I’m trying to pull myself out of a slight funk here. I skipped out on work yesterday, just couldn’t face going in and wanted to just stay home and have some solitary time. Today I have to go in mid-afternoon, so I am going to get myself to my barber, Johnny, and get my hair edged out. There’s nothing like a fresh hair cut to bring my spirits up.
I woke up with a migraine headache in the middle of the night, something I suffer from on occasion and hate very much. Finally I got up and took medication for it at around 6 am and laid back down to shut my eyes. Light bothers my migraines so I have to keep my eyes closed until it goes away.

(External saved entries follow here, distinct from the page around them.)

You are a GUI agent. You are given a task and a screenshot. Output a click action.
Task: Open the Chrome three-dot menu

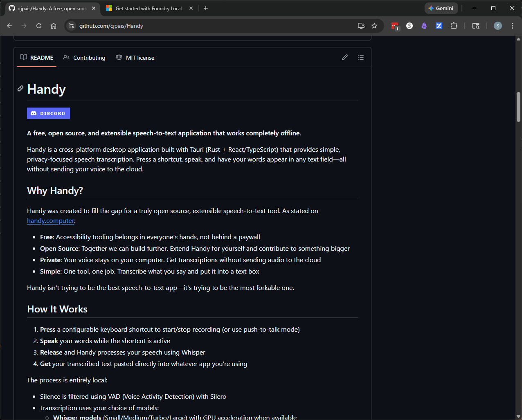tap(512, 25)
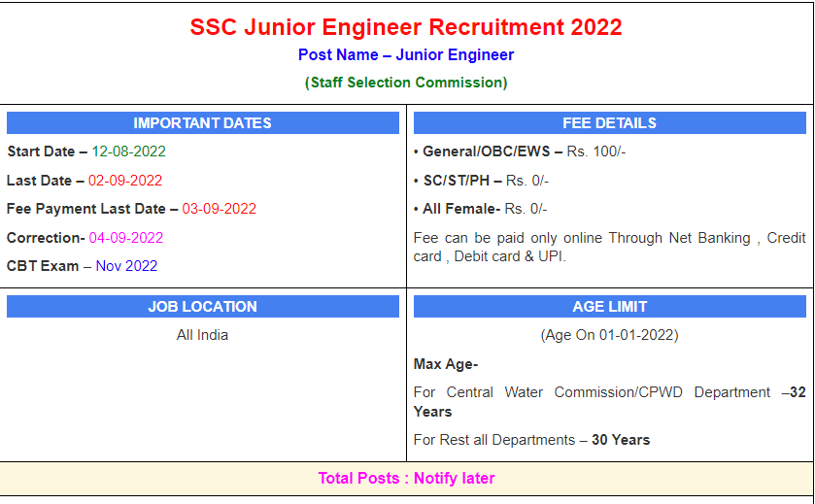Viewport: 815px width, 504px height.
Task: Click the All India location text
Action: click(202, 335)
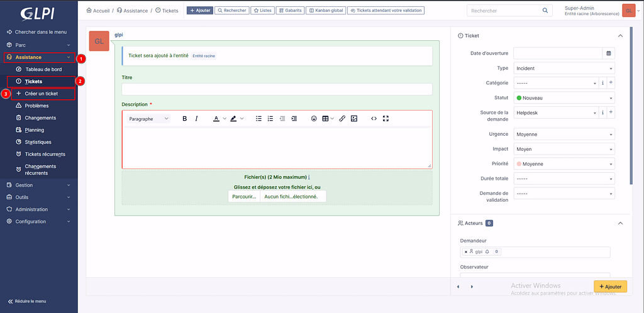Open the text color picker arrow
The width and height of the screenshot is (644, 313).
pyautogui.click(x=225, y=118)
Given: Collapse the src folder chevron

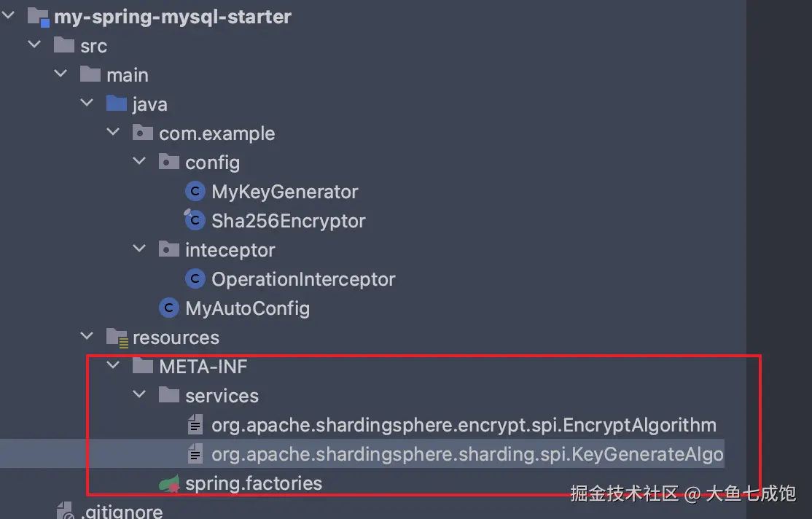Looking at the screenshot, I should pos(34,45).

The med worked…I use Excedrin Migraine OTC stuff, and it works better than the prescription Maxalt that the doctor prescribes for me. Anyway, the headache is now gone and I actually feel pretty lively today, better than yesterday for sure.
I’ve written three long blogs in the last couple of days, but I can’t really publicly post them. My thought processes have been a bit different lately, I’ve been in some very deep thought about things, especially concerning people in my life and relationships I’ve had. I think I am going through some kind of shift in things. Tough topics for sure, but I need to write my thoughts on them, it’s my therapy in a very real sense..

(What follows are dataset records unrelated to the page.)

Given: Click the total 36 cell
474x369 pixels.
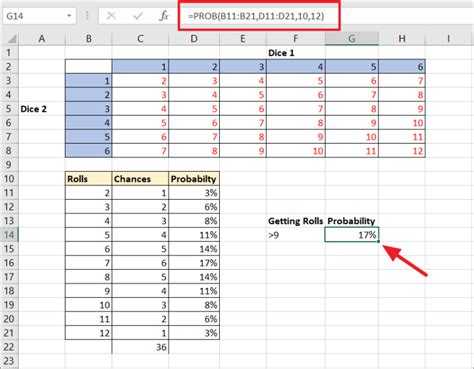Looking at the screenshot, I should [x=140, y=347].
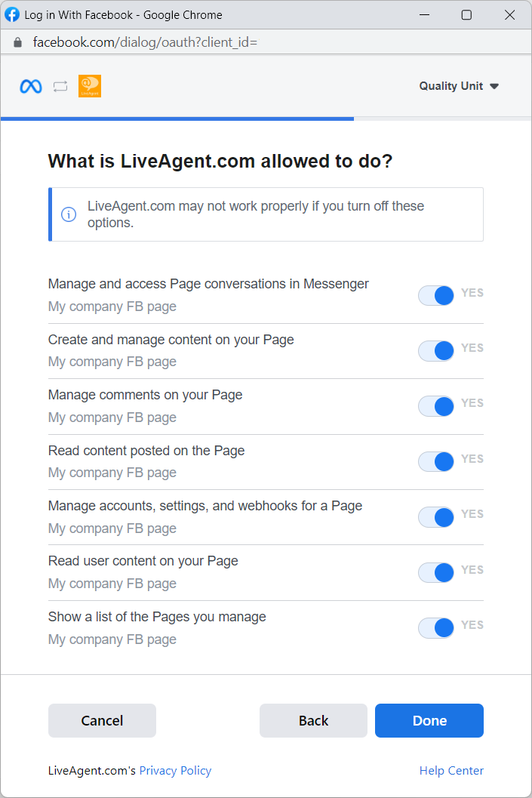This screenshot has width=532, height=798.
Task: Open the Privacy Policy link
Action: pos(175,770)
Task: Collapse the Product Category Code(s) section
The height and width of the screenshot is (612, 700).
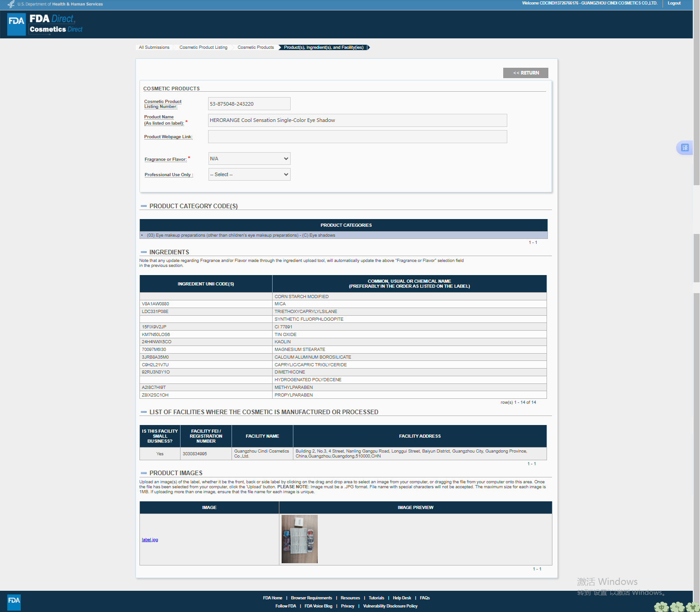Action: point(144,206)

…I got my hair lined out (edged out I sometimes call it) and it feels great to not be shaggy once again. I’ve been letting my hair, what little I have, to grow out a bit, slowly so it doesn’t look too ragged in between cuts. I would like to grow it a lot more, but I am addicted to my trips to the barbershop…I keep it at about a 3 on top during the summer, but with winter coming I’m trying to let it grow…which is hard when you start with the basic crew cut. I suppose if I wear a hat for 6 months I’ll get it back to a couple of inches long again. Then I can wear it a bit like I used to, a touch longer, but not over my ears. I can get to that shaggy dog looking point pretty fast, and that bugs the crap out of me.
The Boston Barber’s shop has become a place that I just love to go and hang out, get a cut, talk to the guys and play a game of pool here and there. It’s an awesome social experience. I’ve become quite good friends with my barber, Johnny, he’s an awesome guy. We shoot the shit about everything from local politics, to girls, travel experiences and work stuff. I’m still planning to go to barbering school in February so I get alot of good advice and information from him as well about that. He’s pretty excited that I am going to do the barbering thing, so am I really.

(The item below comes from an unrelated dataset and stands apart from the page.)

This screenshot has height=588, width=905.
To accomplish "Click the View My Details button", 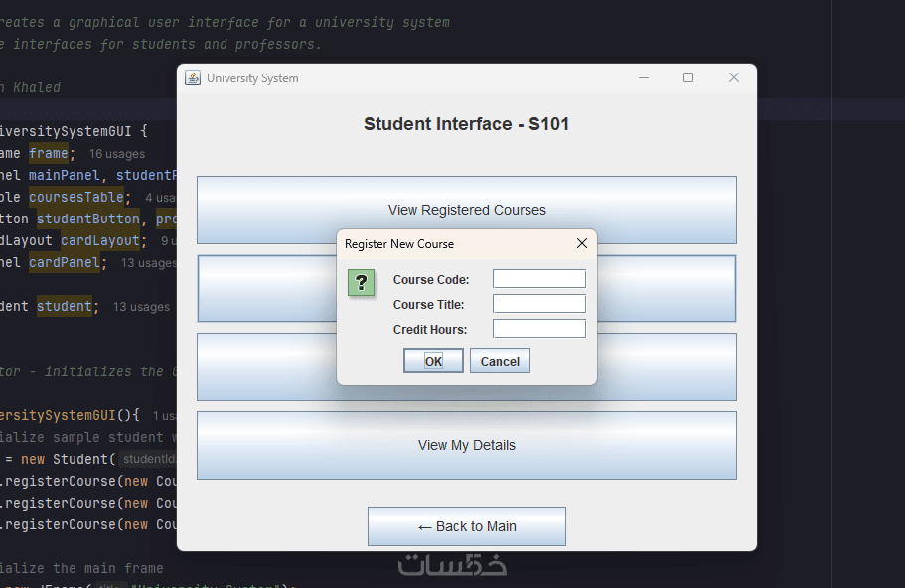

The election yesterday here was a total disaster. The asshole that is our governor got reelected some fucking how. It’s because we have this 3rd party candidates that steal the votes from the Democratic Party, then we lose by stupid little amounts to the idiot Republicans. Across our country Republicans seemed to rule yesterday, and I just don’t get why. They’ve had this country locked up for the last few years, unable to move or do anything politically, and then they win yesterday? I just don’t get it. I think people are so burned out on politics that they’re not turning out to vote or something. Anyway, the next 2 years ought to be rough for the White House, as well as anyone in Maine that LaPage thinks is unworthy…he’s such an arrogant creep.
Finally I am getting around to downloading the music I wanted for this month. There were several new country songs that I wanted, and after watching the Country Music Awards last night I figured it was time to get ‘er dun. I still use iTunes…although I know there are other music vendors, I have my iTouch and us that for my mobile music player. I know my phone must be able to hold music too, but it’s not an iPhone and I an not sure if you can install iTunes on an Android phone….hmmm…I must figure this out, as it would be nice to have just the one device for phone, pictures and music all in one without having to have an iPhone – which I refuse to buy because of the unbelievable price.
Music soothes me so. My favorite song right now is Burning it Down by Parmalee still, I just love that song.